Text shown:
==========

Now if everything is a mereological sum, then simples are mereological sums. Now every simple has a part: itself. So a simple is a mereological sum of itself.
Now it may be that in standard mereology summation is an operation the operands of which must be at least 2 in number. But PvI is doing his own thing which ought to be obvious from the fact that he is arguing the wildly contrarian thesis that sums can change their members.
Maybe I'm dense, but WHY must I say that the Brick House exists on Tuesday if I accept class. ext. mereology with Unr Comp and Uniqueness of Comp? Why can't I say that class. mereology is true of sums but not true of houses? What can't I accept mereology as a formal theory of those wholes called sums while denying that many of the wholes we encounter in the world are sums?
After all, you accept set theory, but you are not inclined to say that your house is a set -- or at least I hope you are not.
Posted by: Bill Vallicella | Wednesday, September 08, 2010 at 08:07 PM
Bill,
I'll refrain from saying any more about PVI's paper since I haven't read it, except to say this: I'm not sure that I understand, or agree with, his claim that everything is a mereological sum, for reasons I've already discussed. But without having read his paper, I shouldn't suppose that what I've said actually counts against what PVI has said, and I won't say any more about it.
The reason I think you have to say that the Brick House exists on Tuesday (given your acceptance of classical extensional mereology) is that it's not clear on what grounds you distinguish Brick House from Brick Sum. You can't say that it's because Brick House has its parts arranged in a certain way, whereas on Tuesday, when there was only Brick Sum, those parts were not arranged in any particular way (or, if you like, were arranged in some other way). Uniqueness of Composition says that arrangement of parts is irrelevant; if two objects have the same parts (as Brick House and Brick Sum do), then those two objects are in fact identical. Until you give me a story about what it is that makes Brick House distinct from Brick Sum - where this story has nothing to do with the arrangement of parts - then I say you are committed to the claim that Brick House exists on Tuesday.
If I understand your Nonmodal 'Historical' Argument, it says that Brick Sum has a property that Brick House lacks (namely, that of existing on Tuesday), and so the two must be distinct. But this argument already presupposes a rejection of Uniqueness, because given Uniqueness, Brick House DOES have the property of existing on Tuesday.
It might be that your Modal Argument succeeds; I haven't given it a close reading. If it does, then Brick House and Brick Sum are distinct after all.

==========

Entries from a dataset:
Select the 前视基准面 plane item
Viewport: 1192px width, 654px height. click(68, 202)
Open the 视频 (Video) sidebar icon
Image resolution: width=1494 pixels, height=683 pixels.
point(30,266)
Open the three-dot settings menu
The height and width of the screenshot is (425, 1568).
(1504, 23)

==========

What is asked:
(A) Answer these from the mereology exchange:
(i) What part does every simple have?
(ii) On what date was Bill Vallicella's post made?
(iii) According to the Nonmodal 'Historical' Argument, which property does Brick Sum have that Brick House lacks?
(B) Rewrite the mereology exchange from "Now it may be" to "you are not.", putting "totalities" wherever "wholes" appears.

Complete answers:
(A)
(i) Itself.
(ii) Wednesday, September 08, 2010.
(iii) The property of existing on Tuesday.

(B)
Now it may be that in standard mereology summation is an operation the operands of which must be at least 2 in number. But PvI is doing his own thing which ought to be obvious from the fact that he is arguing the wildly contrarian thesis that sums can change their members.
Maybe I'm dense, but WHY must I say that the Brick House exists on Tuesday if I accept class. ext. mereology with Unr Comp and Uniqueness of Comp? Why can't I say that class. mereology is true of sums but not true of houses? What can't I accept mereology as a formal theory of those totalities called sums while denying that many of the totalities we encounter in the world are sums?
After all, you accept set theory, but you are not inclined to say that your house is a set -- or at least I hope you are not.